12. Scrivere “Yasmine” è stato più un atto di sfogo, di elaborazione o di responsabilità verso la sua memoria?
È stato sicuramente prima di tutto un atto di elaborazione personale, un modo per fermarmi a riflettere davvero su ciò che era successo.
Ma è stato anche un modo per dare a Yasmine la luce che meritava e fare in modo che dalla sua storia restasse qualcosa oltre al dolore, un messaggio ce potesse arrivare anche a chi non l’aveva mai conosciuta. Ho avuto anche l’opportunità di cantare questo brano nella scuola che frequentavamo insieme ed è stato uno dei momenti più emozionanti del mio percorso. Ci tenevo che le nuove generazioni potessero conoscerla e portare avanti il ricordo di ciò che ha lasciato.
13. Nel testo parli dell’importanza di ascoltare chi chiede aiuto, anche quando lo fa in silenzio. Pensi che oggi si sia perso un po’ questo ascolto?
Più che pensare che si sia perso l’ascolto, credo che come società non siamo ancora maturati fino in fondo su questo tema. Fino a non molti anni fa andare in terapia veniva spesso visto come qualcosa di cui vergognarsi, “da matti”, quando invece dovrebbe essere considerato del tutto normale. Così come ci prendiamo cura del corpo allenandolo, dovremmo sentire naturale anche il prenderci cura della nostra mente.
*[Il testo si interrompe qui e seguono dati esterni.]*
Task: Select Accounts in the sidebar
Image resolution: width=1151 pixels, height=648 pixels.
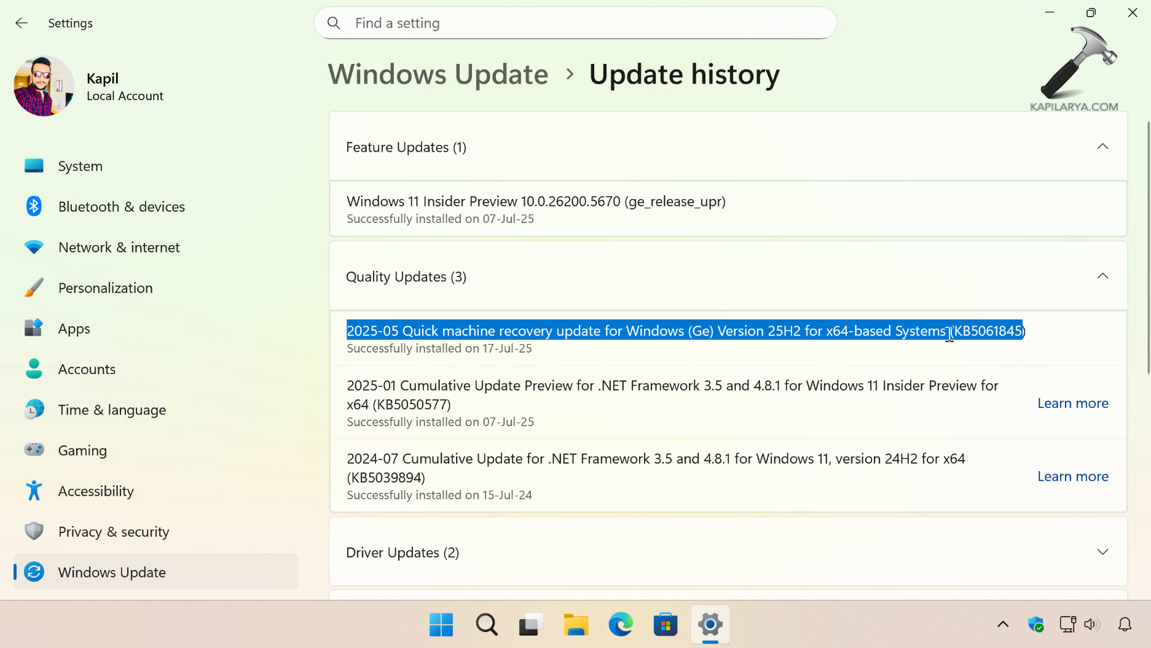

Il messaggio che per me deve passare con “Yasmine” è anche un altro: se ci accorgiamo che qualcuno sta male non possiamo lasciar correre pensando che “andrà tutto bene”, perché la verità è che non possiamo saperlo… e la storia di Yasmine, purtroppo, questo ce lo insegna.
14. Che atmosfera hai voluto creare musicalmente per accompagnare una storia così delicata?
Ho cercato di ricreare un’atmosfera il più possibile angelica e delicata, quasi sospesa.
Ho scelto archi e timbri molto morbidi, limitando al minimo percussioni pesanti o elementi troppo invasivi, perché sentivo che la musica dovesse accompagnare la storia con rispetto, senza mai sovrastarla.
15. Yasmine potesse ascoltare oggi questa canzone, cosa vorresti che sentisse?
Yasmine vorrei che ti soffermassi sulle parole: “Perdona il mondo che non ascolta e il destino infame”
16. “Yasmine” lascia un compito a chi ascolta: fermarsi, riflettere, non passare oltre. Qual è il messaggio più urgente che vuoi arrivi al pubblico?
Apprezziamo la vita a partire dalla piccole cose, e non aspettiamo che una persona chieda aiuto esplicitamente.
17. Questo brano segna un punto di svolta nel tuo percorso artistico?
Anche questo brano ha rafforzato in me l’idea di artista che voglio essere. I messaggi che ho ricevuto per “Yasmine” mi hanno mostrato che la canzone è arrivata con tutto il suo significato, e questo era l’importante. Voglio continuare a scrivere per lasciare qualcosa, non solo per intrattenere.
18. Cosa speri accada quando qualcuno, magari in un momento difficile, ascolta “Yasmine”?
Spero che questa canzone spinga chi la ascolta a guardarsi più intorno, sia per trovare il coraggio di chiedere aiuto, sia per essere più attento agli altri e tendere la mano a chi ha bisogno.